Condition (1) (2) It is obvious that if the method is virtual and does not cover it, why is the "State" of "multiple "? However, condition (3) is easily ignored by new users becauseBy calling an object, the object type is known, so static binding does not produce polymorphism. When a virtual method is called through a pointer or reference, the pointer or reference to a specific type cannot be determined during the compilation period. Therefore, the method can only be dynamically programmed to generate polymorphism..
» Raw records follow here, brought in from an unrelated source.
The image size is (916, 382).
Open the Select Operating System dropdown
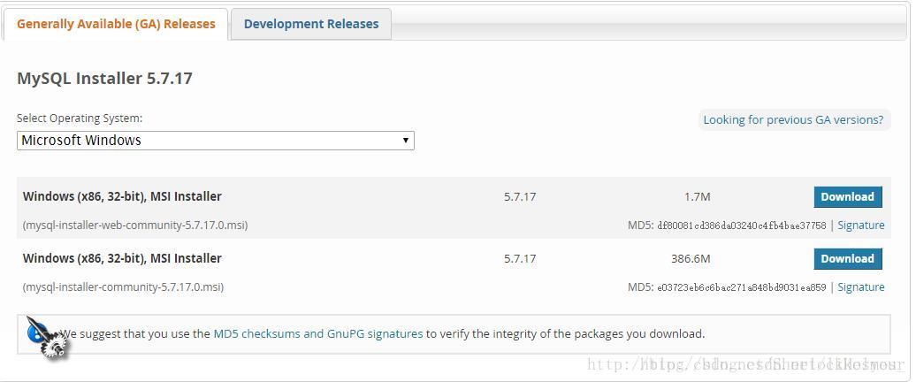tap(215, 141)
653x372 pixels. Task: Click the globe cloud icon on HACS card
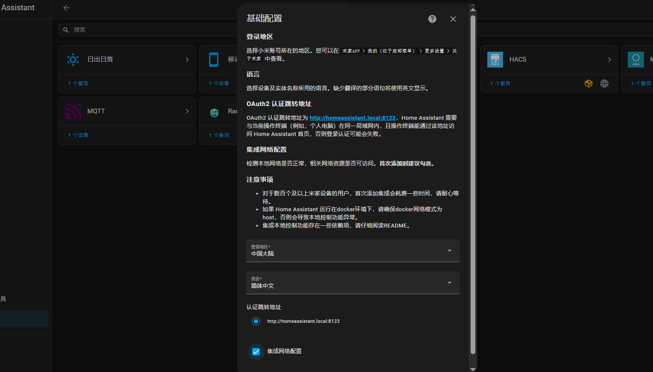pyautogui.click(x=604, y=83)
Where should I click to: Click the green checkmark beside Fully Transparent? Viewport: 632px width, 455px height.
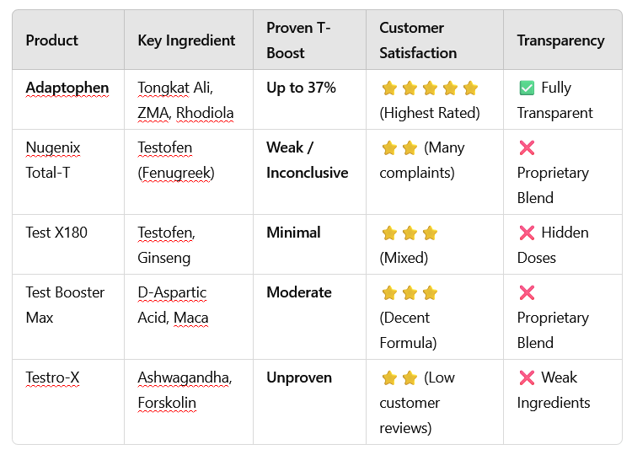(x=527, y=88)
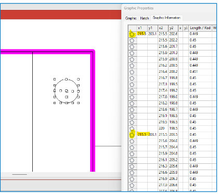
Task: Click the center handle inside the circle
Action: pyautogui.click(x=67, y=91)
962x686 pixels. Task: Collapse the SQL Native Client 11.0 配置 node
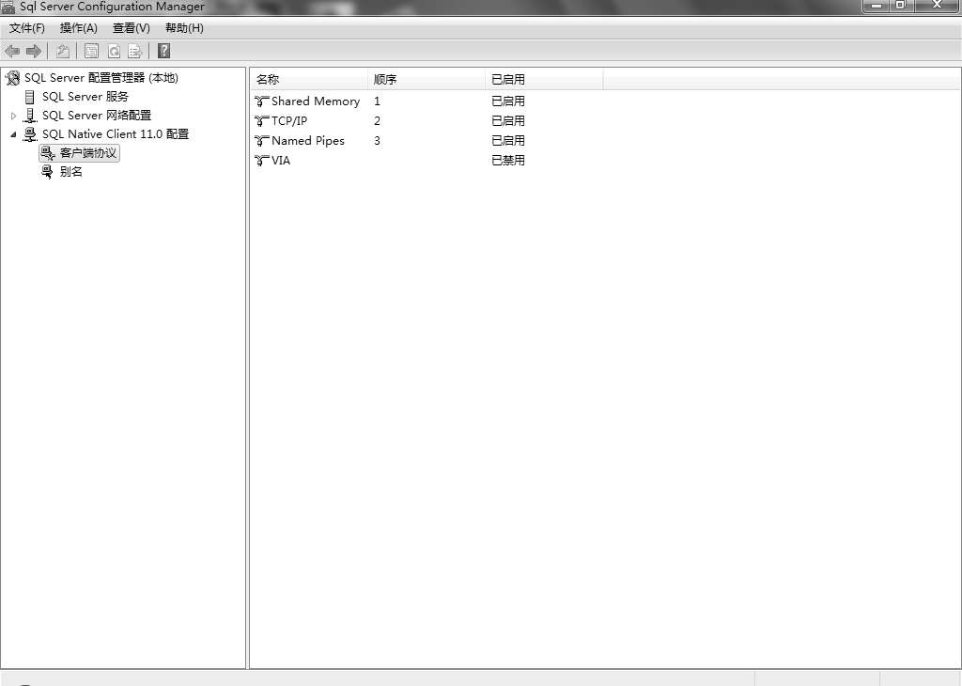tap(13, 134)
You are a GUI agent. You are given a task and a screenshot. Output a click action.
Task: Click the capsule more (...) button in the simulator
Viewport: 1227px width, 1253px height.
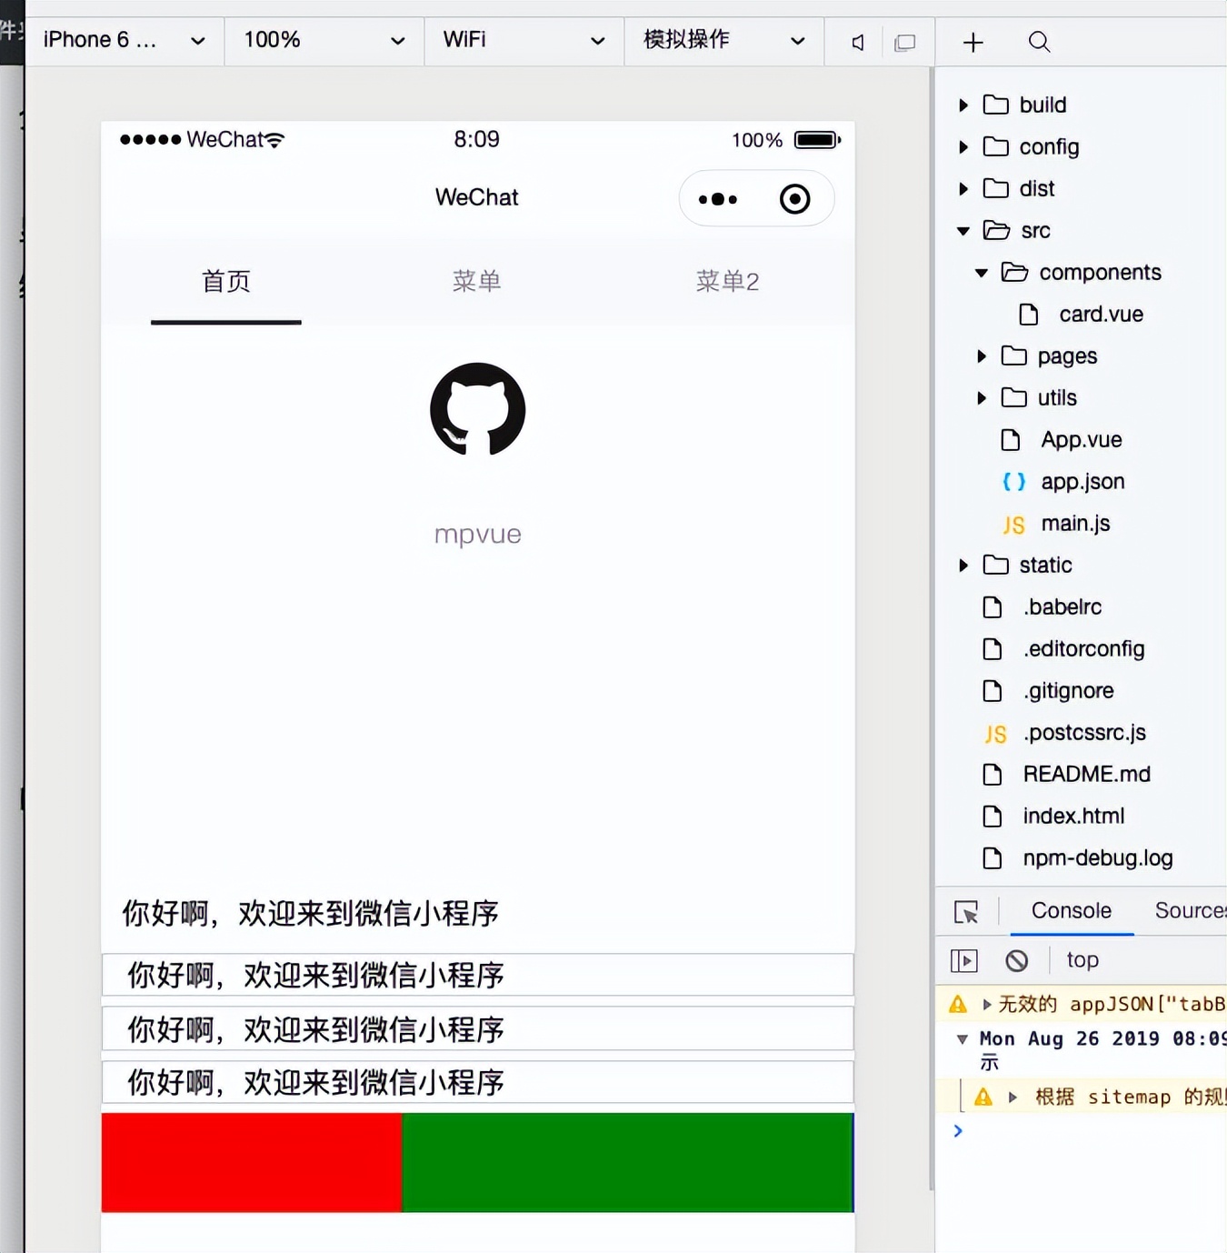pos(718,198)
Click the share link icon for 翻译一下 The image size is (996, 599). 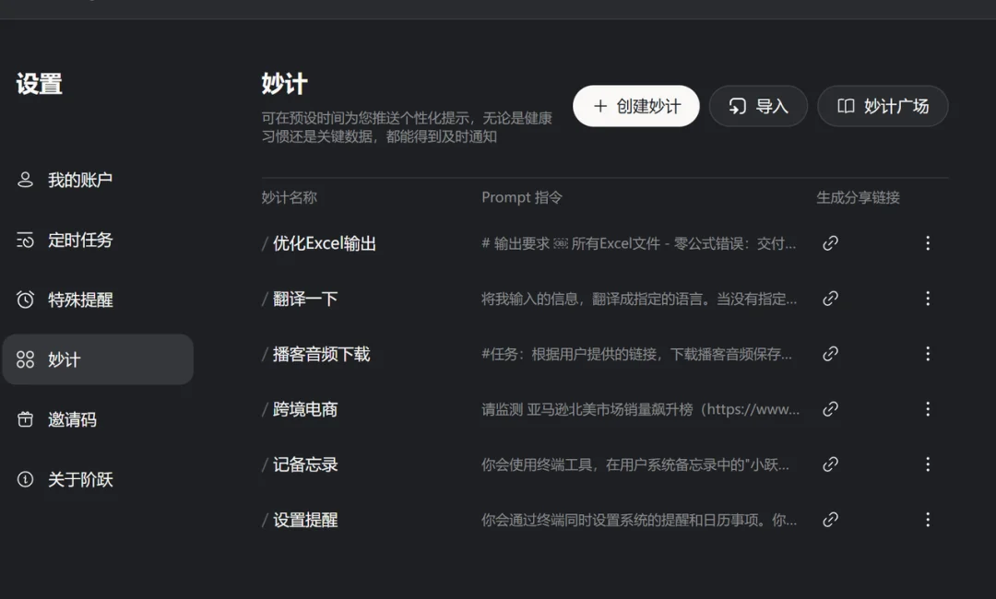(829, 299)
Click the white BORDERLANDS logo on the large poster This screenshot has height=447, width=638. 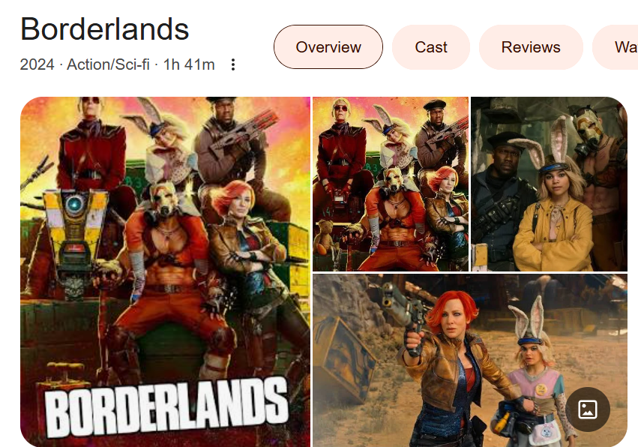(x=166, y=407)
4. Incorrect code will prevent Polymorphism
Now let's take a look at a short piece of code from C ++ primer plus:
1 Class Base 2 { 3 Public : 4 Virtual Void Foo ( Void ){...} 5 ... 6 }; 7 8 Class Derived: Public Base 9 { 10 Public : 11 Void Foo ( Void ){...} 12 ... 13 }; 14 15 // Version 1 16 Void Show1 ( Const Base & B) 17 { 18 B. Foo (); 19 } 20 21 // Version 2 22 Void Show2 (Base B) 23 { 24 B. Foo (); 25 } 26 27 Int Main (Int Argc, Char ** Argv) 28 { 29 Derived D; 30 Show1 (d ); 31 Show2 (d ); 32 Return 0 ; 33 }
What is the problem with the above Code? We can see that the only difference between the show functions of the two versions is that version 1 transfers objects by reference, and Version 2 transfers objects by value. In the main function, a new derived object is created and passed to the function of version 1. Because the parameter B in version 1 is of the reference type, OK, no problem, B. foo () will be called Based on the object actually pointed to by B, that is, derived: Foo () can be called correctly, while version 2 parameter B is of the object type (B is base (const base &) copy a base object created by the constructor, and automatically convert the forced type so that the base class copy constructor can reference a subclass object). According to the above 3rd points, B. foo () will be called to base: Foo () based on the object type (base), without producing polymorphism. That is,Because of passing by value, dynamic binding is blocked and multi-state behavior is blocked..
Speaking of this, it is also a common problem, that isUnless this is required, do not pass parameters by value, instead select a pointer or reference, We will discuss this issue later in this series.